» **Written request**: Render the items below as a two-column CSV with the header item_text,answer and one row per item. Put each item's text and its answer in a single quoted field, turning any line breaks into spaces.

Items for locating described targets:
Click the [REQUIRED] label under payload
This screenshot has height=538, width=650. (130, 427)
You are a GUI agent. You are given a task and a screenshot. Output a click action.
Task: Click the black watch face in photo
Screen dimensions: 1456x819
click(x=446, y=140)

» **Written response**:
item_text,answer
"Click the [REQUIRED] label under payload","This screenshot has height=538, width=650. (130, 427)"
"You are a GUI agent. You are given a task and a screenshot. Output a click action. Task: Click the black watch face in photo Screen dimensions: 1456x819","click(x=446, y=140)"